• What is required
Could every entry be set down once more, exactly as given?

• • • •

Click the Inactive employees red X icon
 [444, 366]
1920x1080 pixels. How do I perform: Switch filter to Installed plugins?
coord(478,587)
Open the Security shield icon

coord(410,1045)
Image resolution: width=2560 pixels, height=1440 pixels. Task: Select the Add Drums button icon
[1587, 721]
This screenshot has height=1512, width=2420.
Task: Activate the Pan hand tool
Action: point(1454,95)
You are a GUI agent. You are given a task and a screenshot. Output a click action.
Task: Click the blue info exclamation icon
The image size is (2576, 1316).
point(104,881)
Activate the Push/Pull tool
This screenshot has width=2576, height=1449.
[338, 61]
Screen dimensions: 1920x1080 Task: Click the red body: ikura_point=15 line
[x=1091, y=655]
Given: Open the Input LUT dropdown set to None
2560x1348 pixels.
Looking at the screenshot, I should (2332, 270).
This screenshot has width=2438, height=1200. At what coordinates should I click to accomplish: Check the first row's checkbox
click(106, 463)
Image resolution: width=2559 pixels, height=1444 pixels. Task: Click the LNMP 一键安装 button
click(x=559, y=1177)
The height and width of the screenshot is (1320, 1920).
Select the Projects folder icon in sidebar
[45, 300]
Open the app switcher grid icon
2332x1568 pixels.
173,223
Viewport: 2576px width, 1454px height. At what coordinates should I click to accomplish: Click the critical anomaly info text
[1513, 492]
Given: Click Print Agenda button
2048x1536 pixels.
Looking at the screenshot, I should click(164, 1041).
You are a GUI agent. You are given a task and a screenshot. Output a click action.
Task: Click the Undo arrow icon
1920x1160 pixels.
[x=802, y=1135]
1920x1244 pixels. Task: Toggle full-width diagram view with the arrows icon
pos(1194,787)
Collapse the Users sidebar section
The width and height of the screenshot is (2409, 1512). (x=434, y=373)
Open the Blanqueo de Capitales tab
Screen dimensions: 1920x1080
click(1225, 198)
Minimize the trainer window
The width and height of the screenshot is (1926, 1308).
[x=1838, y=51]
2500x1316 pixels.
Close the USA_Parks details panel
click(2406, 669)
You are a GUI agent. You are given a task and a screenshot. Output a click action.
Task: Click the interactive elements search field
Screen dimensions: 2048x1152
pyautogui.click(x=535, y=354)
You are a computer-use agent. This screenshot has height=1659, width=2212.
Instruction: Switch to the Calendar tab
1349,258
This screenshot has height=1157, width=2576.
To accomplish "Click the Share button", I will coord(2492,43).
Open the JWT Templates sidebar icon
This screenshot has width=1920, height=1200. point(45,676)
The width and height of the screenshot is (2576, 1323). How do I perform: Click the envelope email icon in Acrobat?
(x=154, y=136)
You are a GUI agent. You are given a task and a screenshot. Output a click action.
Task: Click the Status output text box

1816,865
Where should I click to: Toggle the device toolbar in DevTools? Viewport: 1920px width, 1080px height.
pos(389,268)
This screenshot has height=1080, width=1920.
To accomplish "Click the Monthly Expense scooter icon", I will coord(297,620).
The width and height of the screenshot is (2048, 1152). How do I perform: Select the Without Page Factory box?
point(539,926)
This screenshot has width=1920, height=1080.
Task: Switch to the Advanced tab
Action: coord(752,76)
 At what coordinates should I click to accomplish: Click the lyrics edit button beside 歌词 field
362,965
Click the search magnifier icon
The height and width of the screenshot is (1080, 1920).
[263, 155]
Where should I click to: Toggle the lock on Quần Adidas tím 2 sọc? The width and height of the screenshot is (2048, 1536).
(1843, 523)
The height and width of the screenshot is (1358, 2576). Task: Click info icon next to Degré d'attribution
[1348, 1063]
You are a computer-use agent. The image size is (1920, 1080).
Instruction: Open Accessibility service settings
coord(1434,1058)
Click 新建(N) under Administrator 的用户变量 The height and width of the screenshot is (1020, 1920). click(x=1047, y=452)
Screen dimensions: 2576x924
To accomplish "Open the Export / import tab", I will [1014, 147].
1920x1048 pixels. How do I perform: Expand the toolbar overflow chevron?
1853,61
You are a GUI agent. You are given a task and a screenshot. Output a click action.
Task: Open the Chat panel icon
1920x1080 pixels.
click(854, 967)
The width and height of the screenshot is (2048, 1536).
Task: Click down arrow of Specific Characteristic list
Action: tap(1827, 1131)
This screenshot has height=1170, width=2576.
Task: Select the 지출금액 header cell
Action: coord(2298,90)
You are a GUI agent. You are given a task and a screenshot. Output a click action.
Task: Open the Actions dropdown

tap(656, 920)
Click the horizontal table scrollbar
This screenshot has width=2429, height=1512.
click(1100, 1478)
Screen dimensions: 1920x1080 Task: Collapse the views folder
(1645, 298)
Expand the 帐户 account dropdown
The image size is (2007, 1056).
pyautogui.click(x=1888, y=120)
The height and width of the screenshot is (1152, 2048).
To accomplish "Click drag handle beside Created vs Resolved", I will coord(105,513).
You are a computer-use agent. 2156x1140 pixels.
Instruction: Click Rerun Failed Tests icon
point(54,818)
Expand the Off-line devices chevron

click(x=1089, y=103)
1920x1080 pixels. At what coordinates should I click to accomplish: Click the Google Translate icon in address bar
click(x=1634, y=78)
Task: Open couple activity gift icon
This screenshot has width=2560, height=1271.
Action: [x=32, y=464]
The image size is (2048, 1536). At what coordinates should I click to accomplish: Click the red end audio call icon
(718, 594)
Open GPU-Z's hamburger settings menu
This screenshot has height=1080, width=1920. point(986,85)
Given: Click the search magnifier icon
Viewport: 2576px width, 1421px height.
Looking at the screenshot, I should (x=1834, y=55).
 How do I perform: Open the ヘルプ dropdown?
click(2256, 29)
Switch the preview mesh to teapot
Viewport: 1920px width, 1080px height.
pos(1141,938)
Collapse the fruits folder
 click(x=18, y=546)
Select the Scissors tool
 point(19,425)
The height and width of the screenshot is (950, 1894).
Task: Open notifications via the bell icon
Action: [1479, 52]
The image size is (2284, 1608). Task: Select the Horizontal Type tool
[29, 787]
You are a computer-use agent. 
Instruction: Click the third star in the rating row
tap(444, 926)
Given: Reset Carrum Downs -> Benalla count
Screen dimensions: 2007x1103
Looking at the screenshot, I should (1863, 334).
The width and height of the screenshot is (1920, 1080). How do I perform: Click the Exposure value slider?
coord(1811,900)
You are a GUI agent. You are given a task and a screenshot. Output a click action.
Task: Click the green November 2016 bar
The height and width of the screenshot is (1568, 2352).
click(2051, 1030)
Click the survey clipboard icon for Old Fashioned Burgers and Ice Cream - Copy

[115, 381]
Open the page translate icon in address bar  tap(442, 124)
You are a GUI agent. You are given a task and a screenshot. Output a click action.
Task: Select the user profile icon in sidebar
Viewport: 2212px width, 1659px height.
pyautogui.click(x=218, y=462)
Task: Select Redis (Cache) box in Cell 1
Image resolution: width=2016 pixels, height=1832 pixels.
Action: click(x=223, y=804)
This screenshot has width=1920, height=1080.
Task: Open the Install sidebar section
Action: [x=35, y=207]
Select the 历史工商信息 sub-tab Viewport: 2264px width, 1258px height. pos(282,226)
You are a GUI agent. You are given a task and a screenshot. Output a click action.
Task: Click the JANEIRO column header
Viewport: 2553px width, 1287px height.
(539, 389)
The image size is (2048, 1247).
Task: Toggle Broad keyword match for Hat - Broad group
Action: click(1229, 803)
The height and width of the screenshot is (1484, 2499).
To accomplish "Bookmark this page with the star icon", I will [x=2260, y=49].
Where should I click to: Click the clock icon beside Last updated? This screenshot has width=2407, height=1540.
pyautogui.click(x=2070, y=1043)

• • • •

• Finished exercise
Click the Inactive employees red X icon
 [444, 366]
1920x1080 pixels. How do I perform: Switch filter to Installed plugins?
coord(478,587)
Open the Security shield icon

coord(410,1045)
Image resolution: width=2560 pixels, height=1440 pixels. Task: Select the Add Drums button icon
[1587, 721]
This screenshot has height=1512, width=2420.
Task: Activate the Pan hand tool
Action: point(1454,95)
You are a GUI agent. You are given a task and a screenshot. Output a click action.
Task: Click the blue info exclamation icon
The image size is (2576, 1316).
point(104,881)
Activate the Push/Pull tool
This screenshot has width=2576, height=1449.
[338, 61]
Screen dimensions: 1920x1080 Task: Click the red body: ikura_point=15 line
[x=1091, y=655]
Given: Open the Input LUT dropdown set to None
2560x1348 pixels.
Looking at the screenshot, I should (2332, 270).
This screenshot has width=2438, height=1200. At what coordinates should I click to accomplish: Check the first row's checkbox
click(106, 463)
Image resolution: width=2559 pixels, height=1444 pixels. Task: Click the LNMP 一键安装 button
click(x=559, y=1177)
The height and width of the screenshot is (1320, 1920).
Select the Projects folder icon in sidebar
[45, 300]
Open the app switcher grid icon
2332x1568 pixels.
173,223
Viewport: 2576px width, 1454px height. At what coordinates should I click to accomplish: Click the critical anomaly info text
[1513, 492]
Given: Click Print Agenda button
2048x1536 pixels.
Looking at the screenshot, I should click(164, 1041).
You are a GUI agent. You are given a task and a screenshot. Output a click action.
Task: Click the Undo arrow icon
1920x1160 pixels.
[x=802, y=1135]
1920x1244 pixels. Task: Toggle full-width diagram view with the arrows icon
pos(1194,787)
Collapse the Users sidebar section
The width and height of the screenshot is (2409, 1512). (x=434, y=373)
Open the Blanqueo de Capitales tab
Screen dimensions: 1920x1080
click(1225, 198)
Minimize the trainer window
The width and height of the screenshot is (1926, 1308).
[x=1838, y=51]
2500x1316 pixels.
Close the USA_Parks details panel
click(2406, 669)
You are a GUI agent. You are given a task and a screenshot. Output a click action.
Task: Click the interactive elements search field
Screen dimensions: 2048x1152
pyautogui.click(x=535, y=354)
You are a computer-use agent. This screenshot has height=1659, width=2212.
Instruction: Switch to the Calendar tab
1349,258
This screenshot has height=1157, width=2576.
To accomplish "Click the Share button", I will coord(2492,43).
Open the JWT Templates sidebar icon
This screenshot has width=1920, height=1200. point(45,676)
The width and height of the screenshot is (2576, 1323). How do I perform: Click the envelope email icon in Acrobat?
(x=154, y=136)
You are a GUI agent. You are given a task and a screenshot. Output a click action.
Task: Click the Status output text box

1816,865
Where should I click to: Toggle the device toolbar in DevTools? Viewport: 1920px width, 1080px height.
pos(389,268)
This screenshot has height=1080, width=1920.
To accomplish "Click the Monthly Expense scooter icon", I will coord(297,620).
The width and height of the screenshot is (2048, 1152). How do I perform: Select the Without Page Factory box?
point(539,926)
This screenshot has width=1920, height=1080.
Task: Switch to the Advanced tab
Action: coord(752,76)
 At what coordinates should I click to accomplish: Click the lyrics edit button beside 歌词 field
362,965
Click the search magnifier icon
The height and width of the screenshot is (1080, 1920).
[263, 155]
Where should I click to: Toggle the lock on Quần Adidas tím 2 sọc? The width and height of the screenshot is (2048, 1536).
(1843, 523)
The height and width of the screenshot is (1358, 2576). Task: Click info icon next to Degré d'attribution
[1348, 1063]
You are a computer-use agent. The image size is (1920, 1080).
Instruction: Open Accessibility service settings
coord(1434,1058)
Click 新建(N) under Administrator 的用户变量 The height and width of the screenshot is (1020, 1920). click(x=1047, y=452)
Screen dimensions: 2576x924
To accomplish "Open the Export / import tab", I will [1014, 147].
1920x1048 pixels. How do I perform: Expand the toolbar overflow chevron?
1853,61
You are a GUI agent. You are given a task and a screenshot. Output a click action.
Task: Open the Chat panel icon
1920x1080 pixels.
click(854, 967)
The width and height of the screenshot is (2048, 1536).
Task: Click down arrow of Specific Characteristic list
Action: tap(1827, 1131)
This screenshot has height=1170, width=2576.
Task: Select the 지출금액 header cell
Action: coord(2298,90)
You are a GUI agent. You are given a task and a screenshot. Output a click action.
Task: Open the Actions dropdown

tap(656, 920)
Click the horizontal table scrollbar
This screenshot has width=2429, height=1512.
click(1100, 1478)
Screen dimensions: 1920x1080 Task: Collapse the views folder
(1645, 298)
Expand the 帐户 account dropdown
The image size is (2007, 1056).
pyautogui.click(x=1888, y=120)
The height and width of the screenshot is (1152, 2048).
To accomplish "Click drag handle beside Created vs Resolved", I will coord(105,513).
You are a computer-use agent. 2156x1140 pixels.
Instruction: Click Rerun Failed Tests icon
point(54,818)
Expand the Off-line devices chevron

click(x=1089, y=103)
1920x1080 pixels. At what coordinates should I click to accomplish: Click the Google Translate icon in address bar
click(x=1634, y=78)
Task: Open couple activity gift icon
This screenshot has width=2560, height=1271.
Action: [x=32, y=464]
The image size is (2048, 1536). At what coordinates should I click to accomplish: Click the red end audio call icon
(718, 594)
Open GPU-Z's hamburger settings menu
This screenshot has height=1080, width=1920. point(986,85)
Given: Click the search magnifier icon
Viewport: 2576px width, 1421px height.
Looking at the screenshot, I should (x=1834, y=55).
 How do I perform: Open the ヘルプ dropdown?
click(2256, 29)
Switch the preview mesh to teapot
Viewport: 1920px width, 1080px height.
pos(1141,938)
Collapse the fruits folder
 click(x=18, y=546)
Select the Scissors tool
 point(19,425)
The height and width of the screenshot is (950, 1894).
Task: Open notifications via the bell icon
Action: [1479, 52]
The image size is (2284, 1608). Task: Select the Horizontal Type tool
[29, 787]
You are a computer-use agent. 
Instruction: Click the third star in the rating row
tap(444, 926)
Given: Reset Carrum Downs -> Benalla count
Screen dimensions: 2007x1103
Looking at the screenshot, I should (1863, 334).
The width and height of the screenshot is (1920, 1080). How do I perform: Click the Exposure value slider?
coord(1811,900)
You are a GUI agent. You are given a task and a screenshot. Output a click action.
Task: Click the green November 2016 bar
The height and width of the screenshot is (1568, 2352).
click(2051, 1030)
Click the survey clipboard icon for Old Fashioned Burgers and Ice Cream - Copy

[115, 381]
Open the page translate icon in address bar  tap(442, 124)
You are a GUI agent. You are given a task and a screenshot. Output a click action.
Task: Select the user profile icon in sidebar
Viewport: 2212px width, 1659px height.
pyautogui.click(x=218, y=462)
Task: Select Redis (Cache) box in Cell 1
Image resolution: width=2016 pixels, height=1832 pixels.
Action: click(x=223, y=804)
This screenshot has width=1920, height=1080.
Task: Open the Install sidebar section
Action: [x=35, y=207]
Select the 历史工商信息 sub-tab Viewport: 2264px width, 1258px height. pos(282,226)
You are a GUI agent. You are given a task and a screenshot. Output a click action.
Task: Click the JANEIRO column header
Viewport: 2553px width, 1287px height.
(539, 389)
The image size is (2048, 1247).
Task: Toggle Broad keyword match for Hat - Broad group
Action: click(1229, 803)
The height and width of the screenshot is (1484, 2499).
To accomplish "Bookmark this page with the star icon", I will [x=2260, y=49].
Where should I click to: Click the clock icon beside Last updated? This screenshot has width=2407, height=1540.
pyautogui.click(x=2070, y=1043)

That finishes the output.